# Problems with Equasis



## dicamus (Jun 13, 2005)

Has anyone experienced problems logging into Equasis today? 
The site seems to have been revamped and it looks like we have to re-register.
I have tried to do just that but when I copy the Control code I get an error stating the code is incorrect.
If anyone has come across this and solved it please let me know the remedy.
Cheers
Dick


----------



## spartan (Jan 20, 2006)

Dicamus I had the same problem.I pressed forgot password and was sent another which got me in.However it is a mixture of letters and numbers and can not fathom out how to change it to a more personal one
Hope it works for you.
Cheers
Spartan


----------



## BillH (Oct 10, 2007)

spartan said:


> Dicamus I had the same problem.I pressed forgot password and was sent another which got me in.However it is a mixture of letters and numbers and can not fathom out how to change it to a more personal one
> Hope it works for you.
> Cheers
> Spartan


Under the new system they provide the password which you cannot change.
However there is a note on the screen which tells you of a method to obtain a shorter password from them but that will also require reactivating your access.

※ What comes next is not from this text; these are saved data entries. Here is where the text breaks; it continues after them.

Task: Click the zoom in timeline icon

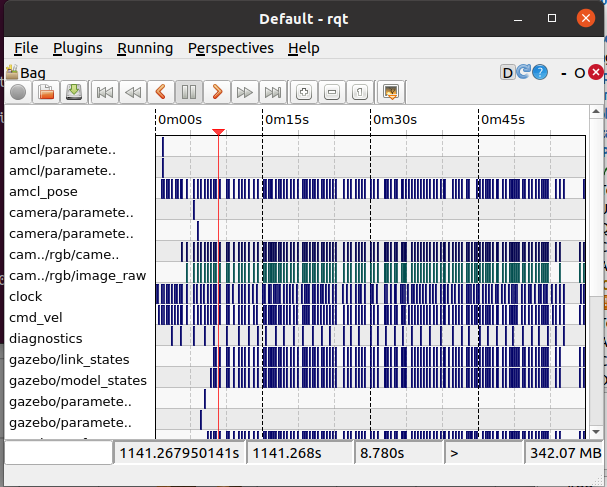Action: pos(304,92)
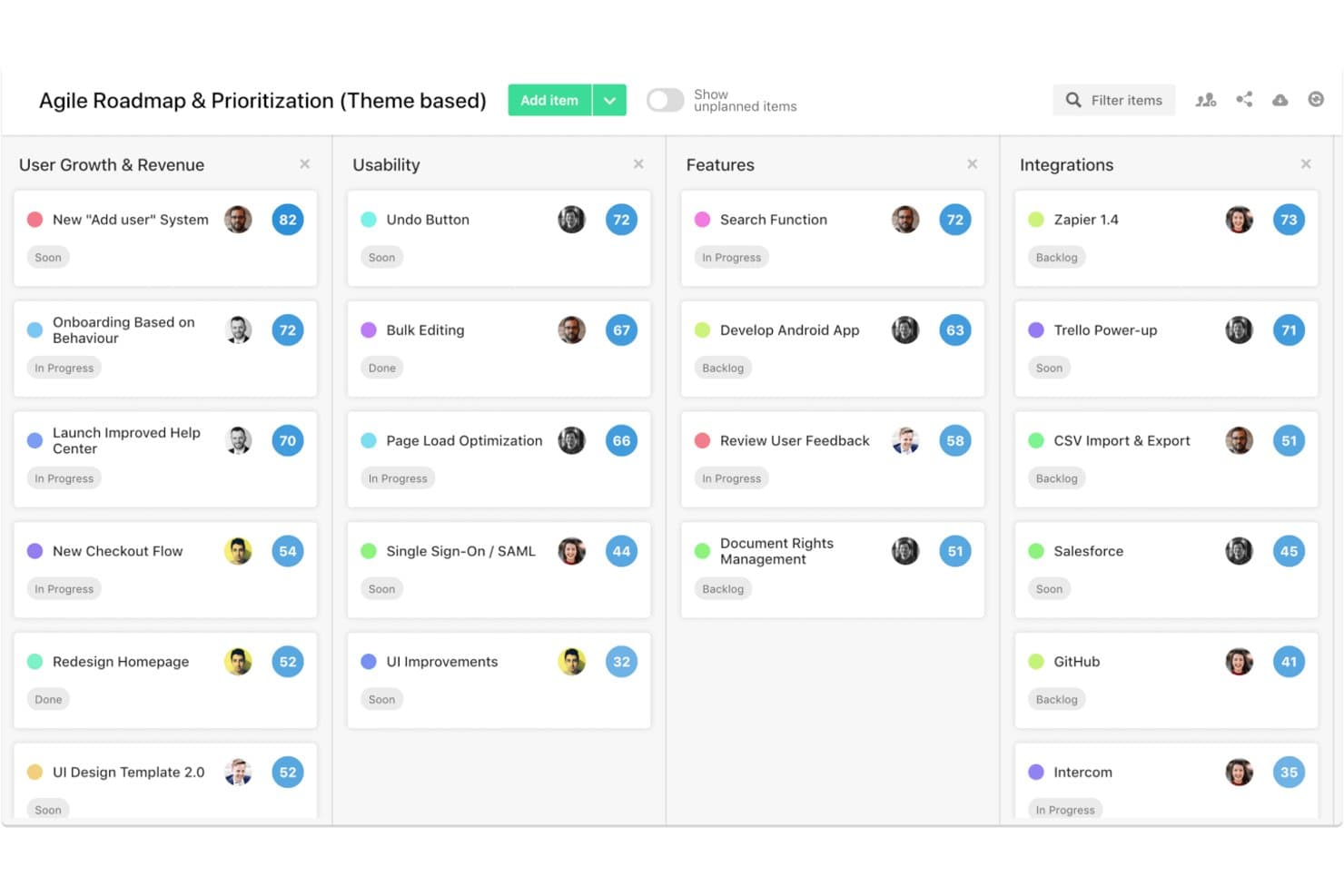The width and height of the screenshot is (1344, 896).
Task: Open the account smiley icon at top right
Action: 1316,99

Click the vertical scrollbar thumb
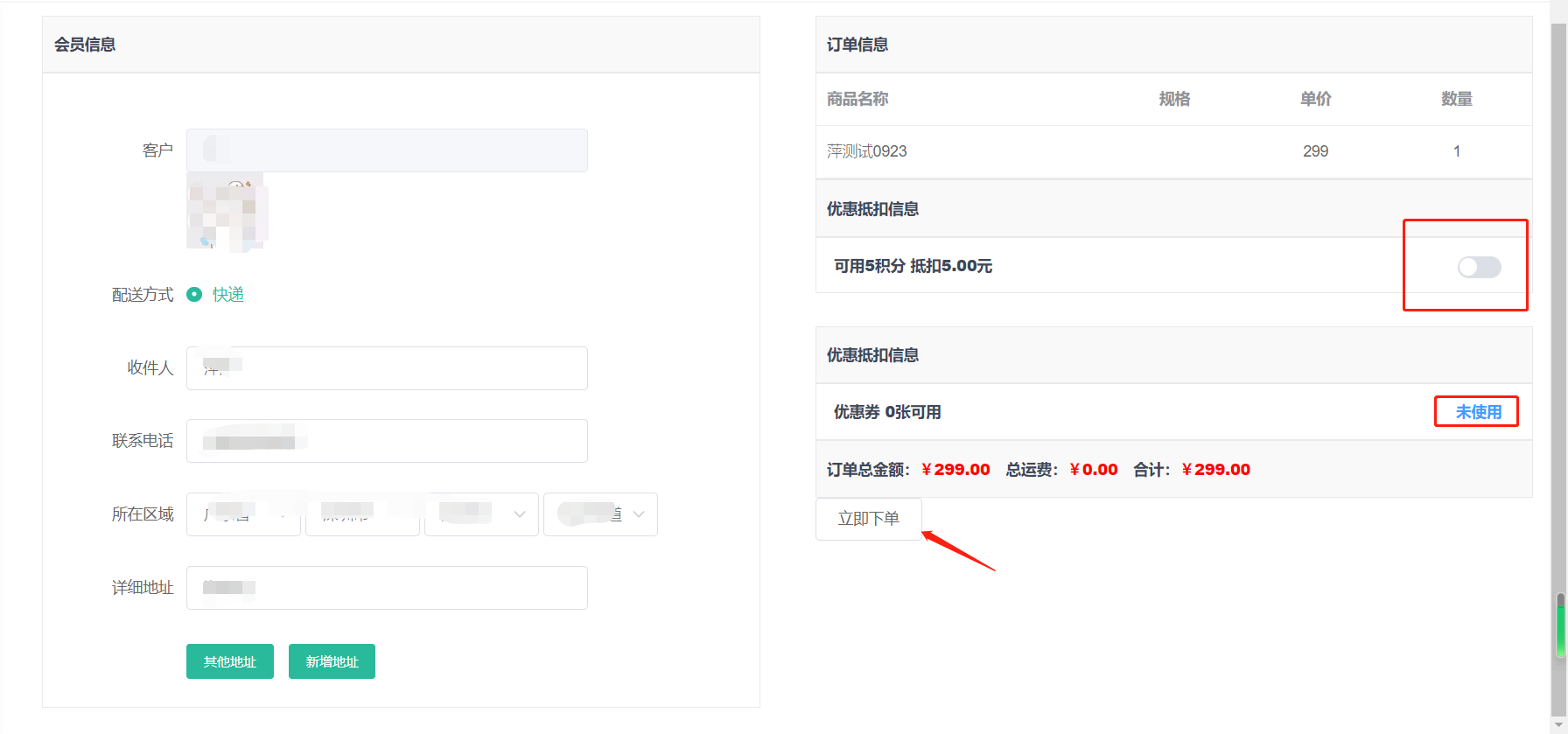pos(1559,625)
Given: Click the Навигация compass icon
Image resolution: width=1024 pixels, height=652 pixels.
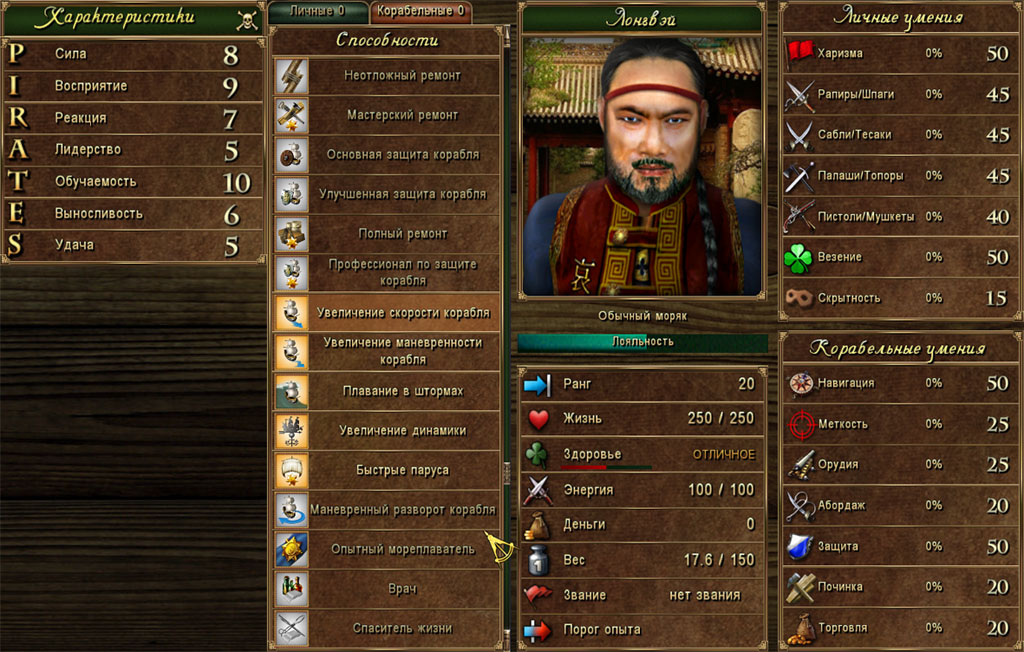Looking at the screenshot, I should 800,383.
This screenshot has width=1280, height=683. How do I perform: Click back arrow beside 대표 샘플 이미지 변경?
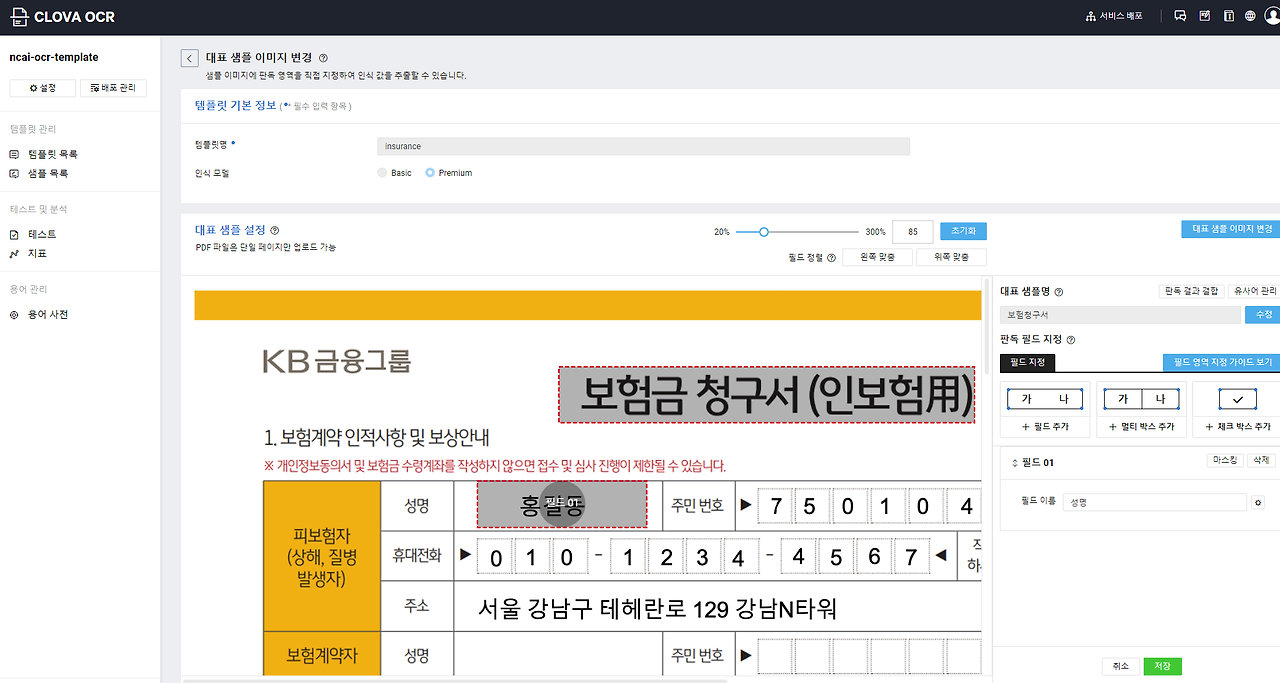(189, 57)
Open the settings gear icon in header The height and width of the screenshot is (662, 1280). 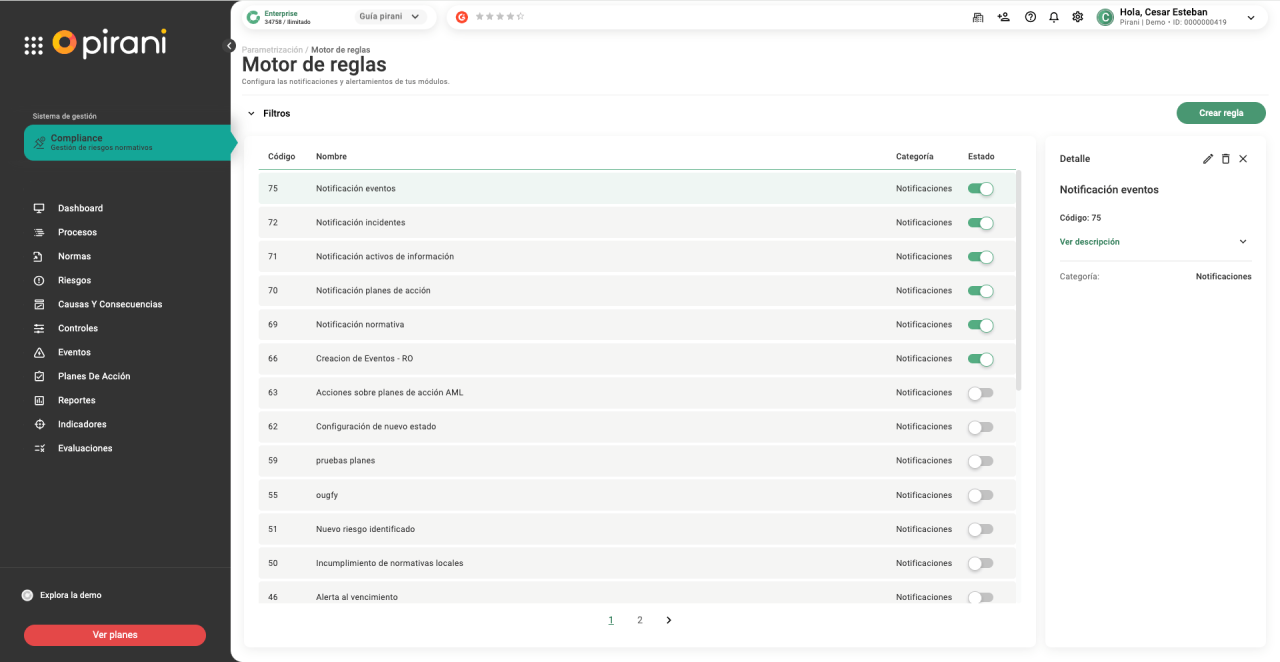[x=1078, y=17]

Also be aware of case sensitivity


----------



## shipmate17 (Jun 1, 2005)

Hi,
Not had a problem,just typed in my e-mail address, then password and it works fine.
Cheers.


----------



## duquesa (Aug 31, 2006)

No problem here either. Normal email & password and straight in.


----------



## dicamus (Jun 13, 2005)

Many thanks to all. I couldn't remember which email address I had originally used. After wading through them I finally found the correct one. However I still had to use the same method as Spartan to obtain their password. 
Thanks again, I am now back on track again.
Cheers
Dick


----------